-- Aim --
Copy the listing word for word, starting at the line with "The height and width of the screenshot is (768, 1366)." and ending after the line with "1456x819 pixels. 593,188".

-- Data shown --
— Begin —
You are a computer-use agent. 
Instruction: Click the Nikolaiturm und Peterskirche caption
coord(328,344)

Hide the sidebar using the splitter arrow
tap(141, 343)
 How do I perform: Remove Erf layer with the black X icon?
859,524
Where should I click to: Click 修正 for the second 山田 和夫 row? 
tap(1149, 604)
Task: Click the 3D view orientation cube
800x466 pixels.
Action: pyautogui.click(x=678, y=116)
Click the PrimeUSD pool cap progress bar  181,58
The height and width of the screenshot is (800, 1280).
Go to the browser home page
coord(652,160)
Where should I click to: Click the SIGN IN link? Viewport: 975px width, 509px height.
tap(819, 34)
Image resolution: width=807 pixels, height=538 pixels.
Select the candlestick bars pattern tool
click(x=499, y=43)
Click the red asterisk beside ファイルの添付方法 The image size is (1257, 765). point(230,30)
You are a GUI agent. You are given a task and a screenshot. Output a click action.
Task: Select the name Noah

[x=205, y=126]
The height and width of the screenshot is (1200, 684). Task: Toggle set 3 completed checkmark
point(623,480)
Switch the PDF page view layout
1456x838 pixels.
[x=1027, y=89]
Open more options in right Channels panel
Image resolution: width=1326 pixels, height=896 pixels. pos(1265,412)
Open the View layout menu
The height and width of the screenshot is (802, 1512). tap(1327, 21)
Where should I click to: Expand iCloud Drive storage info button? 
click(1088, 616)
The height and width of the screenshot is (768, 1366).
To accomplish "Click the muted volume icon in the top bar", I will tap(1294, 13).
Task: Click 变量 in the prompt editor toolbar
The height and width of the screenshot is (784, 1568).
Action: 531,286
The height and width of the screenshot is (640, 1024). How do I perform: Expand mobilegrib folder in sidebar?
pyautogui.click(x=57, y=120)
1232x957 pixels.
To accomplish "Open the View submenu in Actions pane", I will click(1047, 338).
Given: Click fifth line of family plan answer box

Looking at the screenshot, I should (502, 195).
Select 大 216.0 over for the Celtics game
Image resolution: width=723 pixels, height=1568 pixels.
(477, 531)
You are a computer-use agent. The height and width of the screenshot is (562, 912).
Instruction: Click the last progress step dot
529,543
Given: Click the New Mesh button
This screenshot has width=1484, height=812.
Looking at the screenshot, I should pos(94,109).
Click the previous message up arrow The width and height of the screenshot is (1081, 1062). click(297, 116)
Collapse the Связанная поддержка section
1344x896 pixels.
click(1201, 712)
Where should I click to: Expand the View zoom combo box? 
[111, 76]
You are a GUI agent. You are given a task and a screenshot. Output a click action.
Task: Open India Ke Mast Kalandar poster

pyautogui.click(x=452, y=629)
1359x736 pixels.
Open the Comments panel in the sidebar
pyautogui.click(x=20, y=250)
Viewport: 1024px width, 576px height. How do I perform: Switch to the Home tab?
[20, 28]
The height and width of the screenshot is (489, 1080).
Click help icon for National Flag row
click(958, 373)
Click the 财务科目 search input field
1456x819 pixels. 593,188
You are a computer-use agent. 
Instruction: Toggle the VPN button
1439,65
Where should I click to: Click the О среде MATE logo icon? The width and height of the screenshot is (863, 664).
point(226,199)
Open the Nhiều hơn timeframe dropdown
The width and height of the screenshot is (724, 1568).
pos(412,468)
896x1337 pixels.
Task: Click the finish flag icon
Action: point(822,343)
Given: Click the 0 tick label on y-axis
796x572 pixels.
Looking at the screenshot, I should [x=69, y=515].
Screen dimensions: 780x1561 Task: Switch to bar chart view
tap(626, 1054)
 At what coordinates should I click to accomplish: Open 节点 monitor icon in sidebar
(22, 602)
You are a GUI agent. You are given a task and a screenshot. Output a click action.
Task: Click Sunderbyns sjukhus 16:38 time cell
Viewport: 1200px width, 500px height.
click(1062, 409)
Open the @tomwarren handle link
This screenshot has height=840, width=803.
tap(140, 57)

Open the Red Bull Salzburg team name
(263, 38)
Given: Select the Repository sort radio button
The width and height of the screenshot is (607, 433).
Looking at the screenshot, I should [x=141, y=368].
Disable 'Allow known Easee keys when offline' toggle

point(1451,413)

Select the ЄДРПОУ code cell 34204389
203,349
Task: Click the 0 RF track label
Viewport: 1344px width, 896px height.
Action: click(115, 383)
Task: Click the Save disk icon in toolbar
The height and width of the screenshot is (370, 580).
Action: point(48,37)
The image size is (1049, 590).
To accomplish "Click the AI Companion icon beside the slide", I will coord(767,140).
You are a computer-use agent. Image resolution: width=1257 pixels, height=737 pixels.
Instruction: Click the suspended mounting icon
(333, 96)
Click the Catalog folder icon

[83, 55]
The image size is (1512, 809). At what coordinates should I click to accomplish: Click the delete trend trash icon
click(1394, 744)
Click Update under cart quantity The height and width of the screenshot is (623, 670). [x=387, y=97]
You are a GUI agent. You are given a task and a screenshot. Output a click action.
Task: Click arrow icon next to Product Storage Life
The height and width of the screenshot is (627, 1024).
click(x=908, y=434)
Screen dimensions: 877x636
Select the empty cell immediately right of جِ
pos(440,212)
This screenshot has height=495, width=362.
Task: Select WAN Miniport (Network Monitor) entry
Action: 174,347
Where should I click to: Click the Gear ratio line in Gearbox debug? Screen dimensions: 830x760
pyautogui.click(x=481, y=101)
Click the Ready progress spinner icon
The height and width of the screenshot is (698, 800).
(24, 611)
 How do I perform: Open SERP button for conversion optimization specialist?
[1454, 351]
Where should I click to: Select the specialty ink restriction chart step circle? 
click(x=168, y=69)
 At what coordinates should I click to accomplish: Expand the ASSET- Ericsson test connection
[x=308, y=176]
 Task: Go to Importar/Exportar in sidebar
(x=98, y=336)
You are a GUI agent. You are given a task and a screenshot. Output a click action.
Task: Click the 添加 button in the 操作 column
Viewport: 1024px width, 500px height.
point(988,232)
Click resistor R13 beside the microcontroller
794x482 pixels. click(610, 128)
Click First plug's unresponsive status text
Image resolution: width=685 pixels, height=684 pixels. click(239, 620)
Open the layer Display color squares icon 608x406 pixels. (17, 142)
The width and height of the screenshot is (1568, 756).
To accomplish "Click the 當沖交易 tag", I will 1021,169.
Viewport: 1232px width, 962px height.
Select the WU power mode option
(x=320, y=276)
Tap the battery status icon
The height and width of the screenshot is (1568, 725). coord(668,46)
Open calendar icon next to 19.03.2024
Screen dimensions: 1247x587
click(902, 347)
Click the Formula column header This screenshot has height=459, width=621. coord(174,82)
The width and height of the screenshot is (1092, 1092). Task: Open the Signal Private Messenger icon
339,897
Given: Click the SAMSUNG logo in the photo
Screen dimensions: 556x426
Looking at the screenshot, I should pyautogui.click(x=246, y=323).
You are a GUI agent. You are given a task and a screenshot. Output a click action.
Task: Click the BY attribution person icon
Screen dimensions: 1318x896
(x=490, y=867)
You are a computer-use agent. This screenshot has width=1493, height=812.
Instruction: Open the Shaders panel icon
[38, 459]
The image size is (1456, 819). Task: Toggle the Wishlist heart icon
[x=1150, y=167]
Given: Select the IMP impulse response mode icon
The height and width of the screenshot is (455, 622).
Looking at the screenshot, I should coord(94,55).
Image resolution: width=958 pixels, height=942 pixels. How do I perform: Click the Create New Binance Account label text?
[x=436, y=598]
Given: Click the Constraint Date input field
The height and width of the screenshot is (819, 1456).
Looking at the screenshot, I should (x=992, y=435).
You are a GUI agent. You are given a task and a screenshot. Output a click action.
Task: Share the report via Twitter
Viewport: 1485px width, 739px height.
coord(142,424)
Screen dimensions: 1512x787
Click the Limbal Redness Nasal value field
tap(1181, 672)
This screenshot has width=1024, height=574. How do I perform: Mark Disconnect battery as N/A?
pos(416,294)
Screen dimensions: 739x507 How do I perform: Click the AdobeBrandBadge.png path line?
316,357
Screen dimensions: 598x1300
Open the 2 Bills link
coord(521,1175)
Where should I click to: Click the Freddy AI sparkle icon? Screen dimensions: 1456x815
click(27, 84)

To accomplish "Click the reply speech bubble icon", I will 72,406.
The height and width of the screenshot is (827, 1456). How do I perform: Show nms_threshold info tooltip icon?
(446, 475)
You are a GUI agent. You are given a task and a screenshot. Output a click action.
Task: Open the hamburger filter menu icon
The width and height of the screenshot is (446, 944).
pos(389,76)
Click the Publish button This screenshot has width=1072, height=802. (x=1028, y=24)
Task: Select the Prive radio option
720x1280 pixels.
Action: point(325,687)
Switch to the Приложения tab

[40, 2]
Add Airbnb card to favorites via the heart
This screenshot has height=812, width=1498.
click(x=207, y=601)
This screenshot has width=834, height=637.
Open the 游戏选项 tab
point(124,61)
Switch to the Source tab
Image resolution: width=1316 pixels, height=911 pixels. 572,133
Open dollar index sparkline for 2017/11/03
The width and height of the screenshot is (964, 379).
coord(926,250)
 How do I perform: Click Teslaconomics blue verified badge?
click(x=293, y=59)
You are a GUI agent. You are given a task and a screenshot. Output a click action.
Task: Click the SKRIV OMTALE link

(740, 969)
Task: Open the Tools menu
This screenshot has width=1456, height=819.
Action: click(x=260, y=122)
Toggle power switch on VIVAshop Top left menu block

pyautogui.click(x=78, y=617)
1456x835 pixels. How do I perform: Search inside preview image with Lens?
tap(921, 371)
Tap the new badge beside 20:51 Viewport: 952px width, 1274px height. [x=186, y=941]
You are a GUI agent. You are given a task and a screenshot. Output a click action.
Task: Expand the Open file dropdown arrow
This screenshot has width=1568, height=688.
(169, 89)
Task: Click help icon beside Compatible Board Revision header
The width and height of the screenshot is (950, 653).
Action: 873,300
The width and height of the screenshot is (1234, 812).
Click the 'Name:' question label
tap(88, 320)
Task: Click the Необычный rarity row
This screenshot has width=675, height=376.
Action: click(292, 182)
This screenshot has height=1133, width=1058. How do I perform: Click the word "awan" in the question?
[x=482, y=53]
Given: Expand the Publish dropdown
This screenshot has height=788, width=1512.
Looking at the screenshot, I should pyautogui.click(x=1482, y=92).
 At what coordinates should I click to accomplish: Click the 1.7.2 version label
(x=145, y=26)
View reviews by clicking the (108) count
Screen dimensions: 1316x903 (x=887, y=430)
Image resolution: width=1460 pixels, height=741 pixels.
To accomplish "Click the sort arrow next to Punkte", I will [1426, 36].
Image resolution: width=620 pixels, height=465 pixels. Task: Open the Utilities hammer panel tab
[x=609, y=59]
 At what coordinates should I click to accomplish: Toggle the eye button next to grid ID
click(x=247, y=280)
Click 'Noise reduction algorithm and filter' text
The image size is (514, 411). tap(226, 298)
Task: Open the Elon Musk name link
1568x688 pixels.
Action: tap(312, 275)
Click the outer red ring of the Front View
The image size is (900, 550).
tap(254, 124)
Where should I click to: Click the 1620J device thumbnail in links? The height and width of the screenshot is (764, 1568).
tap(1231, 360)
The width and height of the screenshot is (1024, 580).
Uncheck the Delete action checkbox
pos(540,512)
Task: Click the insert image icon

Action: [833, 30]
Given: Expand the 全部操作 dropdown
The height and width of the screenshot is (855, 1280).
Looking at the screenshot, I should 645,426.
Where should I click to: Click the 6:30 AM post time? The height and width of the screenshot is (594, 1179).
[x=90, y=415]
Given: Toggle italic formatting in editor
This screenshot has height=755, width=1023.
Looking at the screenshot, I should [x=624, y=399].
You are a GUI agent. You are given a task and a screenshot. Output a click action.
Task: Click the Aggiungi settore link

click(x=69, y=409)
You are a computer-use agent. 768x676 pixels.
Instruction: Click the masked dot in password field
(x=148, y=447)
— End —
-- Answer --
The height and width of the screenshot is (768, 1366).
To accomplish "Click the muted volume icon in the top bar", I will tap(1294, 13).
Task: Click 变量 in the prompt editor toolbar
The height and width of the screenshot is (784, 1568).
Action: 531,286
The height and width of the screenshot is (640, 1024). How do I perform: Expand mobilegrib folder in sidebar?
pyautogui.click(x=57, y=120)
1232x957 pixels.
To accomplish "Open the View submenu in Actions pane", I will click(1047, 338).
Given: Click fifth line of family plan answer box

Looking at the screenshot, I should (502, 195).
Select 大 216.0 over for the Celtics game
Image resolution: width=723 pixels, height=1568 pixels.
(477, 531)
You are a computer-use agent. The height and width of the screenshot is (562, 912).
Instruction: Click the last progress step dot
529,543
Given: Click the New Mesh button
This screenshot has width=1484, height=812.
Looking at the screenshot, I should pos(94,109).
Click the previous message up arrow The width and height of the screenshot is (1081, 1062). click(297, 116)
Collapse the Связанная поддержка section
1344x896 pixels.
click(1201, 712)
Where should I click to: Expand the View zoom combo box? 
[111, 76]
You are a GUI agent. You are given a task and a screenshot. Output a click action.
Task: Open India Ke Mast Kalandar poster

pyautogui.click(x=452, y=629)
1359x736 pixels.
Open the Comments panel in the sidebar
pyautogui.click(x=20, y=250)
Viewport: 1024px width, 576px height. How do I perform: Switch to the Home tab?
[20, 28]
The height and width of the screenshot is (489, 1080).
Click help icon for National Flag row
click(958, 373)
Click the 财务科目 search input field
1456x819 pixels. 593,188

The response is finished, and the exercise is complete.